To paraphrase John D Rockefeller, the only thing that gave him pleasure was to see his dividends coming in.
While dividend income may not be at the top of everyone’s list of pleasures, it is clearly an important element of the long-term total returns generated through equity investment.
While income has and will always been in demand, the policy response to the Global Financial Crisis (GFC) has made it more difficult to find.
Savings accounts, government securities and bonds offer meagre returns by historical standards and while interest rates are likely to edge up further, the search for income from other sources looks set to continue.
In the investment companies sector the quest for income has proved to be something of a boon, with a steady flow of new and secondary issues from an ever increasing range of alternative strategies.
Be it infrastructure, renewable energy, property, specialist lending, platform lending, leasing, structured finance, music royalties or battery storage, the key component has been the promise of a dividend yield of at least 5 per cent and often considerably more.
While there have been some new conventional equity trust issues, the alternatives have accounted for two-thirds of all fund raisings since the GFC.
As the manager of a fund with a long-term capital growth objective I don’t have an overriding requirement for income, so in many respects this alternative new issue boom has passed me by.
I do, of course, recognise the importance of a good dividend discipline but believe that superior long-term total returns can be achieved from exposure to both a growing dividend stream and the growth in corporate earnings.
In other words my primary focus is on conventional equity invested trusts, although I will, at times, consider fallen angel alternatives if I can perceive a catalyst for change.
Following a typically quiet summer it was no great surprise to see the new issue printing presses whirring back into action, such that at the last count the number of prospective new and secondary fund raisings was in the high teens.
It was, however, somewhat surprising that the list included a relatively high proportion of conventional equity trusts.

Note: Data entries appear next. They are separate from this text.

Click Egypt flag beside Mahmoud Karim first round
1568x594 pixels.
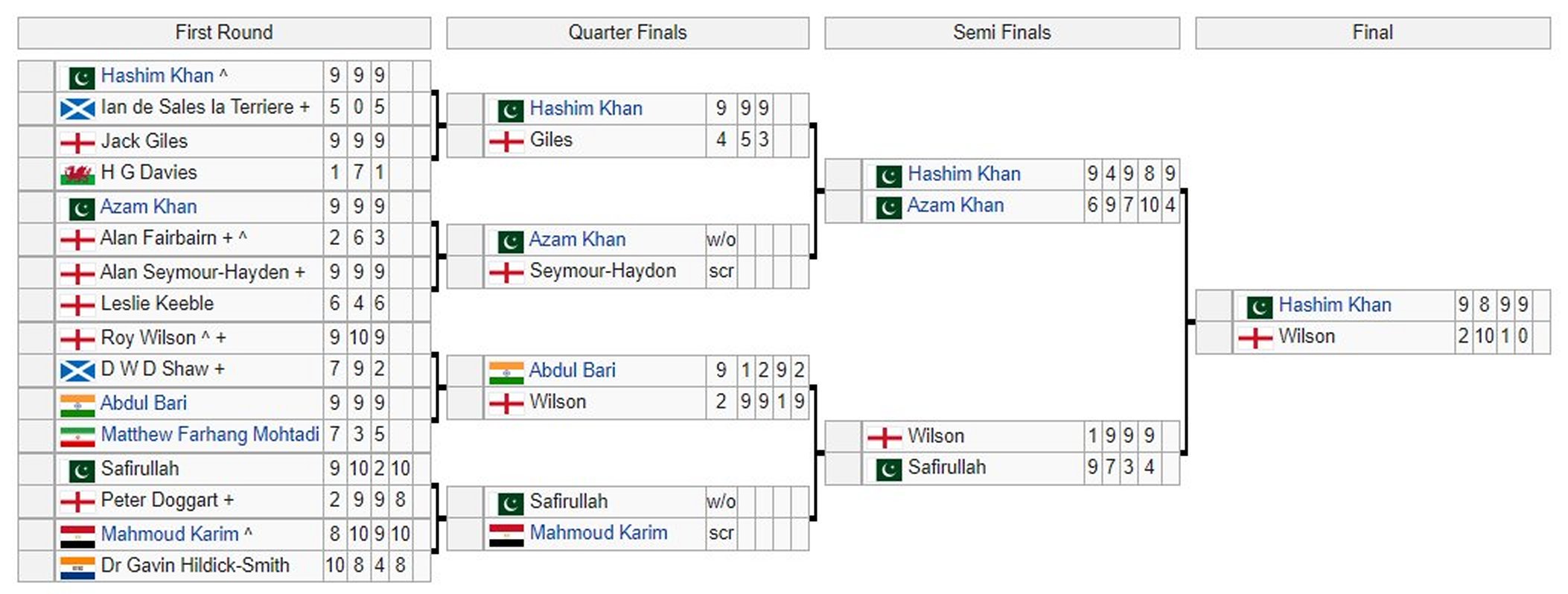point(77,535)
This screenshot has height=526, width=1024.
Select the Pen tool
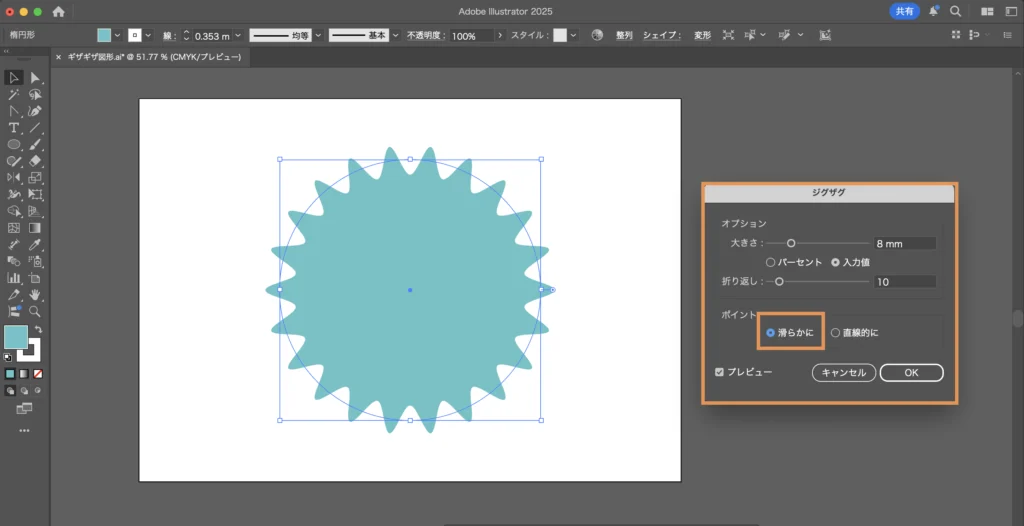35,111

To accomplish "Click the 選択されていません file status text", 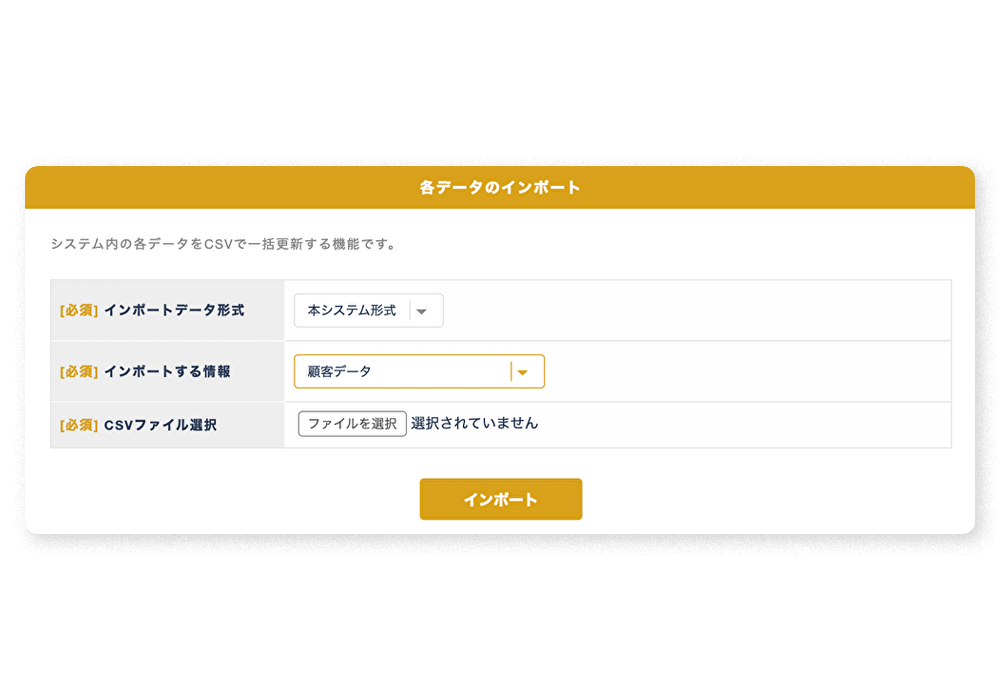I will [x=474, y=423].
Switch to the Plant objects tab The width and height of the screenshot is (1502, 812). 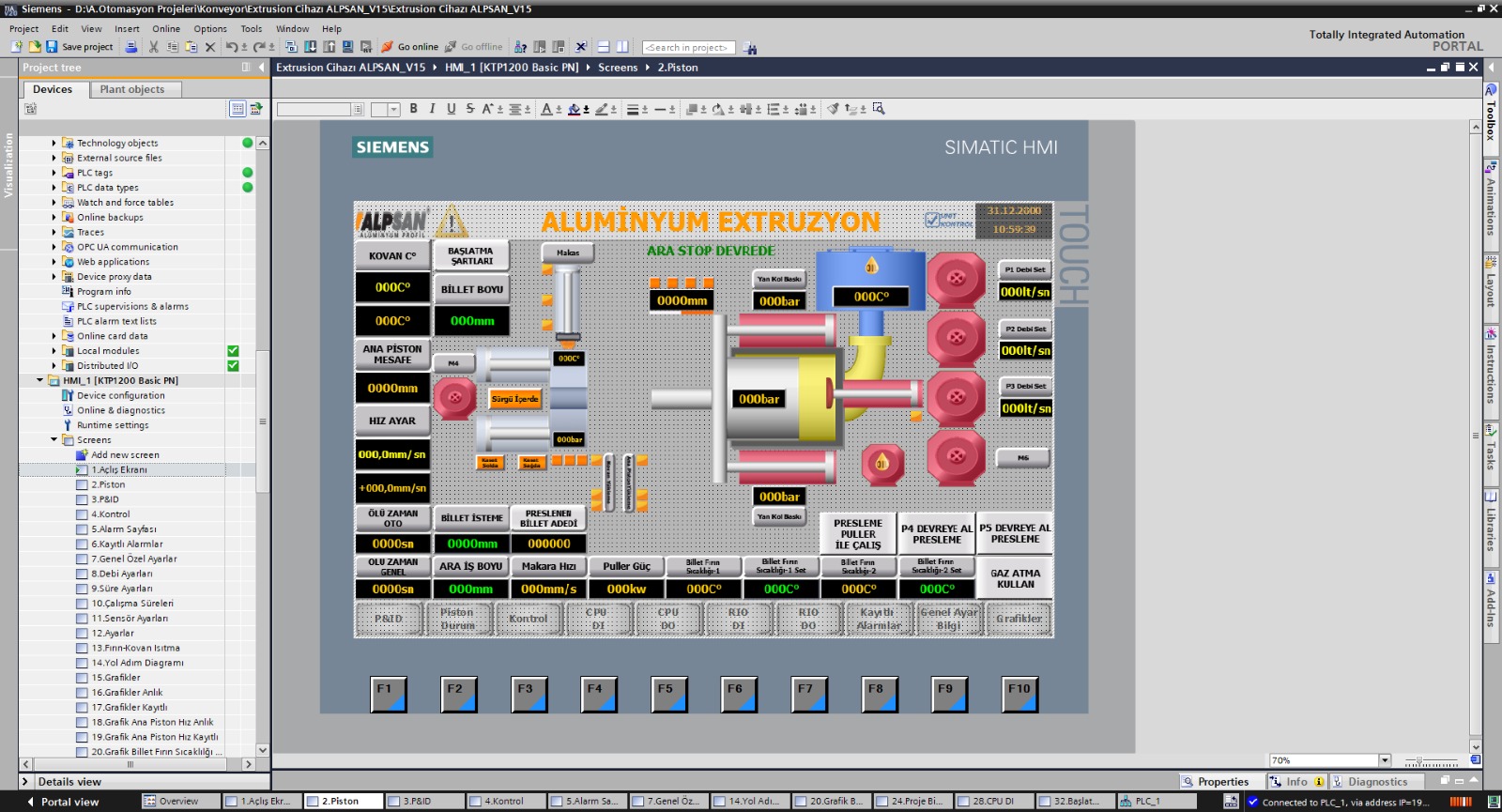(132, 89)
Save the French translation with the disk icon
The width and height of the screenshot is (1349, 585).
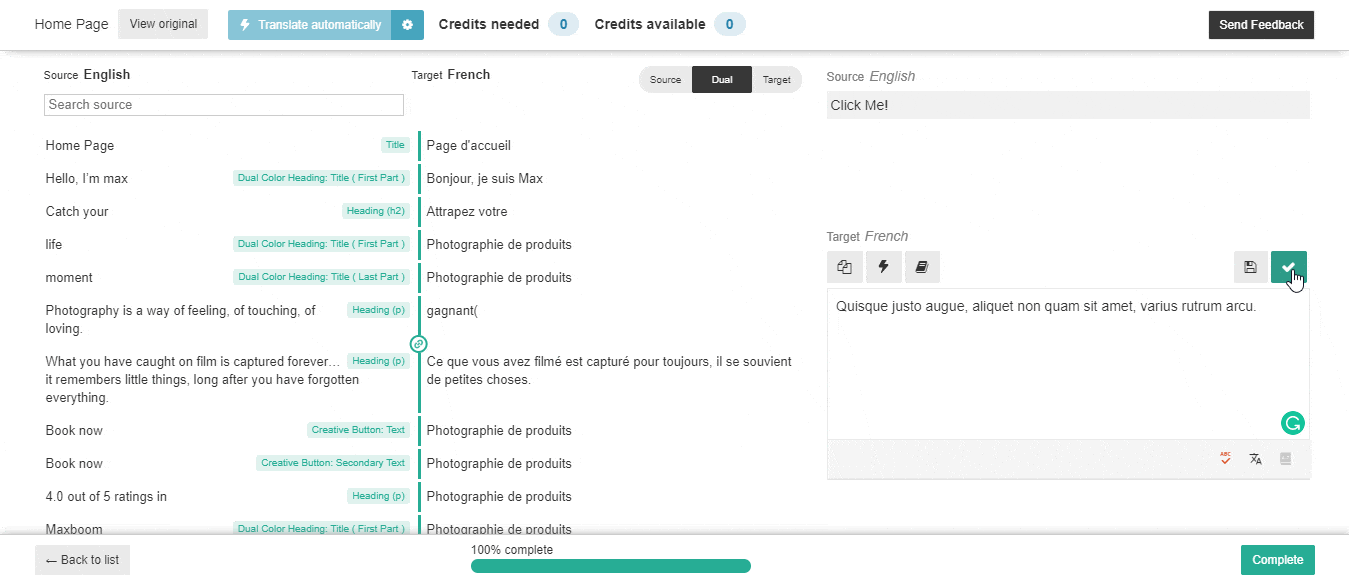click(1250, 267)
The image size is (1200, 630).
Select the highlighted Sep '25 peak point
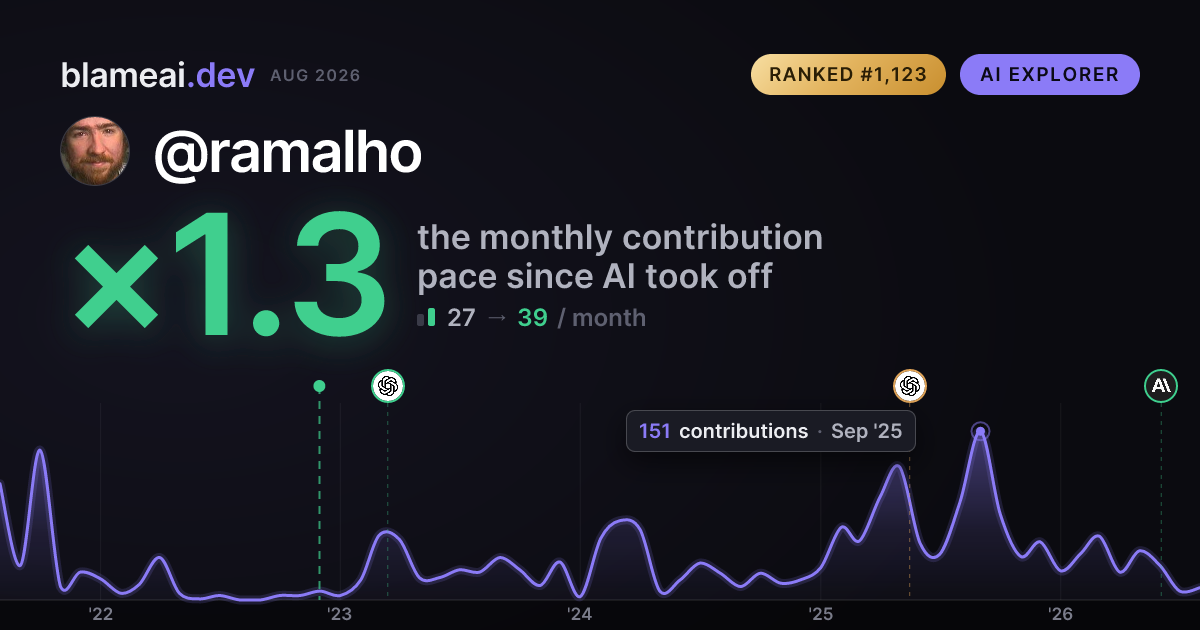pyautogui.click(x=981, y=432)
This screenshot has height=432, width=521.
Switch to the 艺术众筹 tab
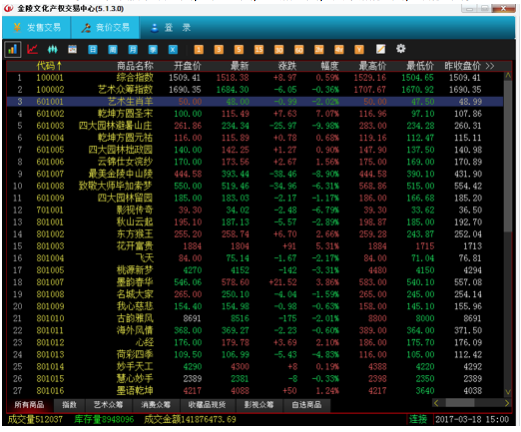coord(108,405)
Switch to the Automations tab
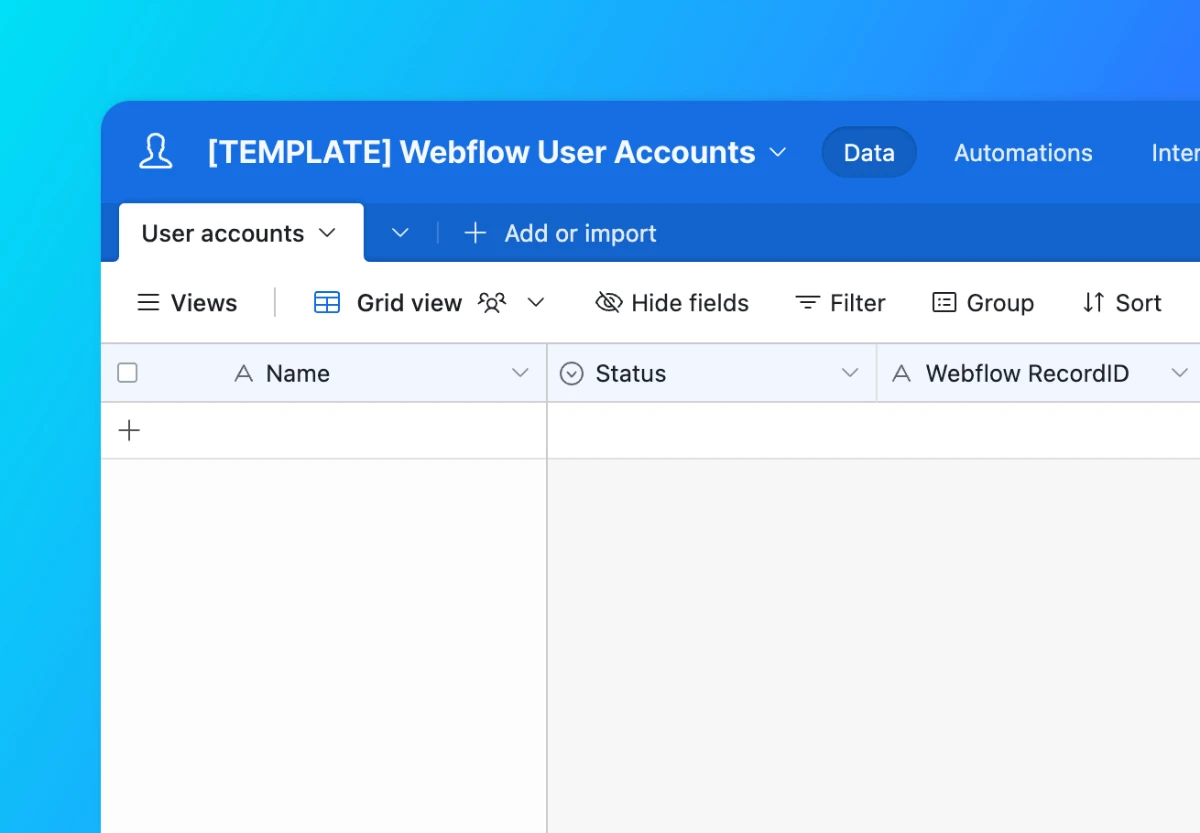 tap(1023, 152)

At the time of writing only one of these issues, Mobius Emerging Markets, has closed, while roadshows continue on the others.
Despite falling short of its initial target the Mobius trust still raised £100m, which must be viewed as a success given the prevailing poor sentiment towards emerging markets and augurs well for the other launches assuming stable market conditions in the coming weeks.
As an investor who really likes to buy assets for less than their worth, the notion of paying a premium to asset value has rarely appealed, yet that is usually the case with IPOs as the issue costs are deducted from the offer price.